- [REQUIREMENT]:
Express every line of the entries below as a Markdown table with the columns Row and Line, numbering the rows and skipping blank lines. Leave the pictures out of your answer.

--- begin DATA SECTION ---

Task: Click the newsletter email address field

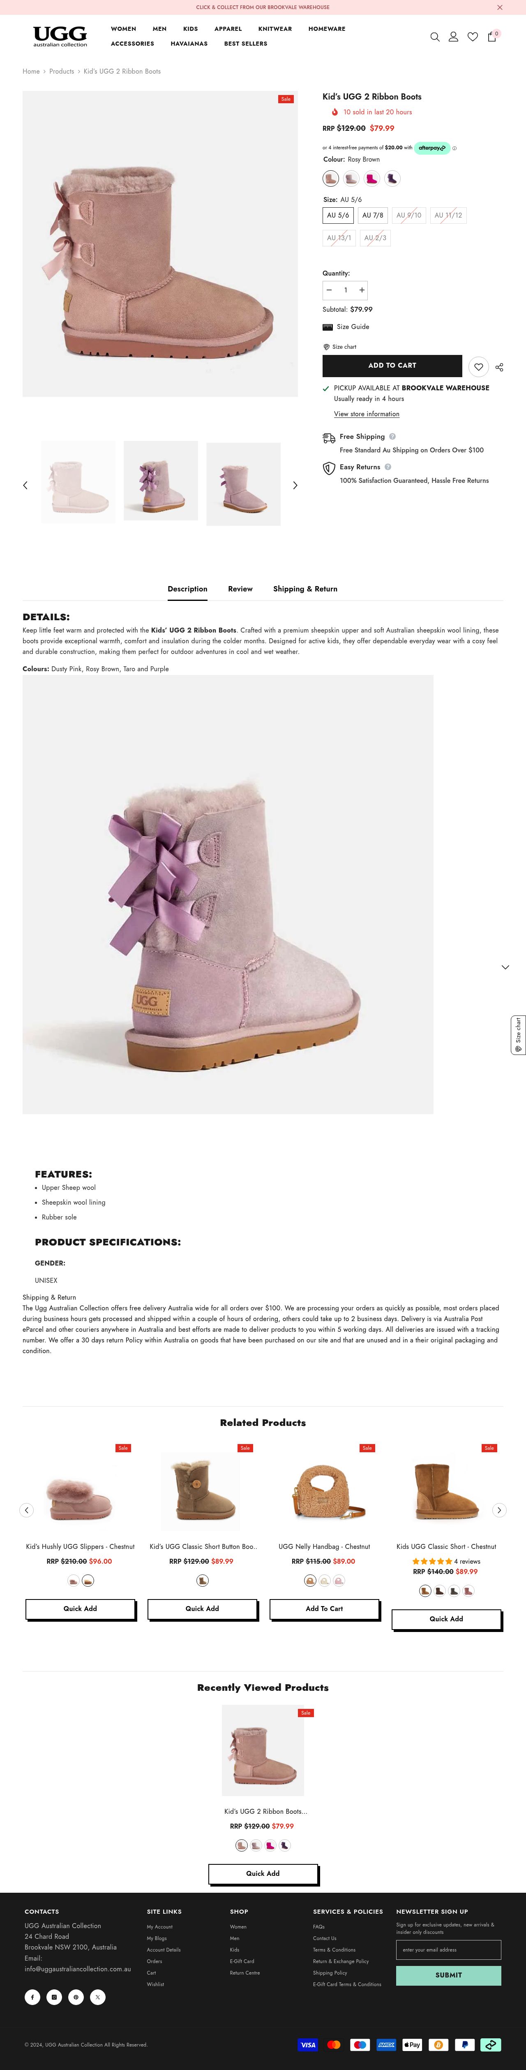Action: (448, 1949)
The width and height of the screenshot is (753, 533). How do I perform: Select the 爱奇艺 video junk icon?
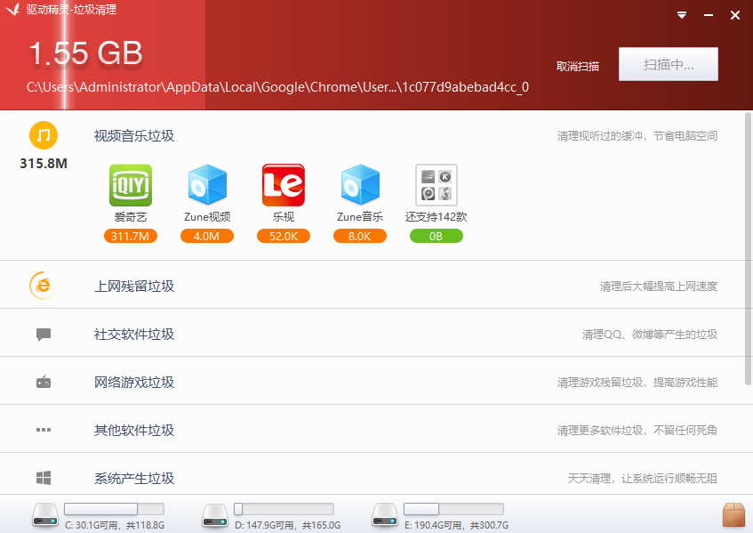coord(130,185)
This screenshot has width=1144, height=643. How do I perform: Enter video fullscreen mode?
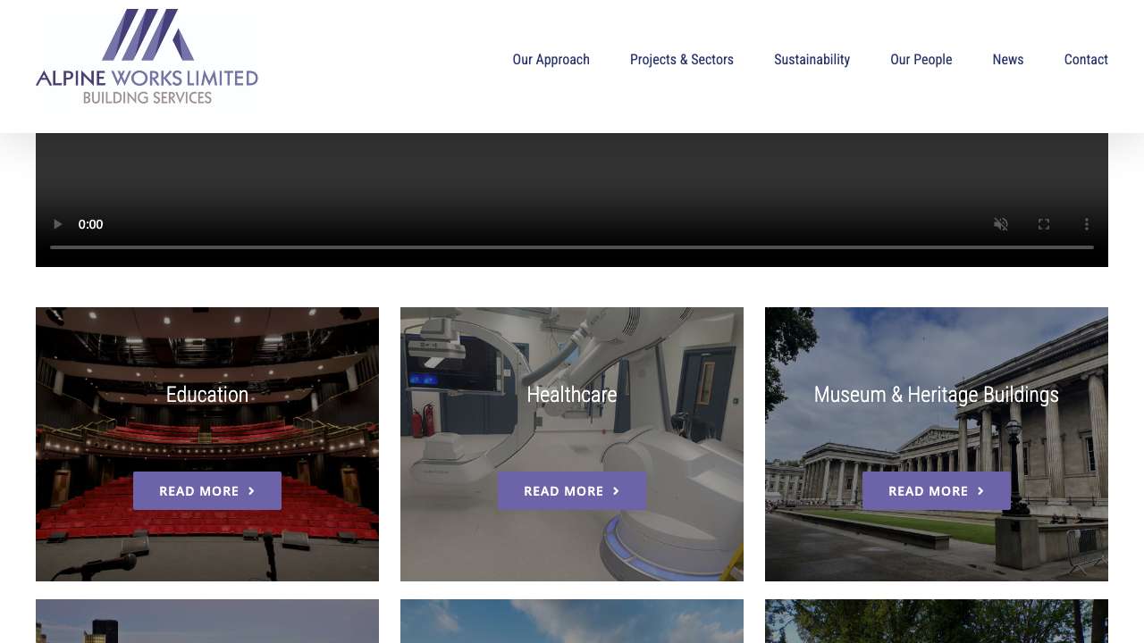(x=1044, y=224)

--- end DATA SECTION ---

- [FULL ANSWER]:
| Row | Line |
|---|---|
| 1 | Task: Click the newsletter email address field |
| 2 | Action: (448, 1949) |
| 3 | The width and height of the screenshot is (753, 533). How do I perform: Select the 爱奇艺 video junk icon? |
| 4 | coord(130,185) |
| 5 | This screenshot has width=1144, height=643. How do I perform: Enter video fullscreen mode? |
| 6 | (x=1044, y=224) |